Humor Magazine

'Little Georgie Moonbat' Done Good!

By Davidduff

It is, of course, an undoubted fact averred by all men of good sense and discernment that 'little Georgie Moonbat' is a prat!  There is no cause too dotty for George Monbiot, for it is he of whom I write, to espouse with an enthusiasm which almost reaches fanaticism.  In fact, the dottier the cause the better as far as he is concerned.  And yet . . . and yet . . . even a bitter and twisted old reactionary like me has a soft spot in my heart for little Georgie, the greenest of the Green Lefties..  I cannot remember the details but some time back there was a kerfuffle over global warming, I think, and little Georgie reckoned his own side were out of order - and said so!  Just recently, he became 'tired and emotional' (I assume) over the rumours being floated concerning the perfectly innocent and blameless Lord McAlpine and, over-excited, he allowed his tweeting fingers to outperform his brain which led him straight into the welcoming arms of M'Learned Friends acting for the blemished Lord.  Now we learn, courtesy of Guido, that the good Lord instructed his litigators not to take little Georgie to the cleaners but instead to require of him that he carry out three years of charity work.  It is a testament to his inherent good nature - and his self interest - that he has concurred without complaint:

“I accepted the suggestion immediately and without reservation.

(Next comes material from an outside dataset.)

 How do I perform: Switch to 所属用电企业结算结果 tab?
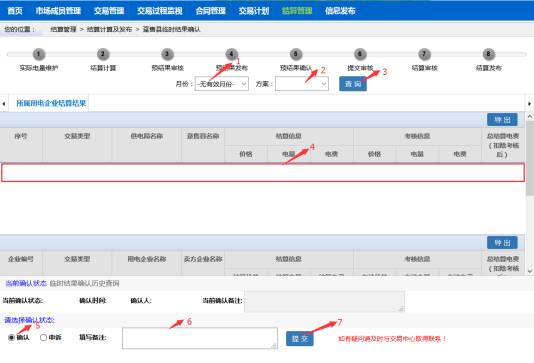[x=51, y=103]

I feel the
proposed settlement reflects very well on Lord McAlpine, who is seeking nothing
for himself, but wants to see work done which could be of great benefit to
others. I have been prompted by Lord McAlpine’s admirable proposal to do the
right thing – something I should have been doing all along – and I hope very
much that I am able to do it well.”

Let's be honest, we all drop fairly large bollocks from time to time during our lives, but it is how we deal with the consequences that tells the world what sort of a person we are - are you reading this, Chris Huhne?  Anyway, I can only say that I would be prepared to go into the jungle with George Monbiot - even if it is likely that I would kill him after 24 hours!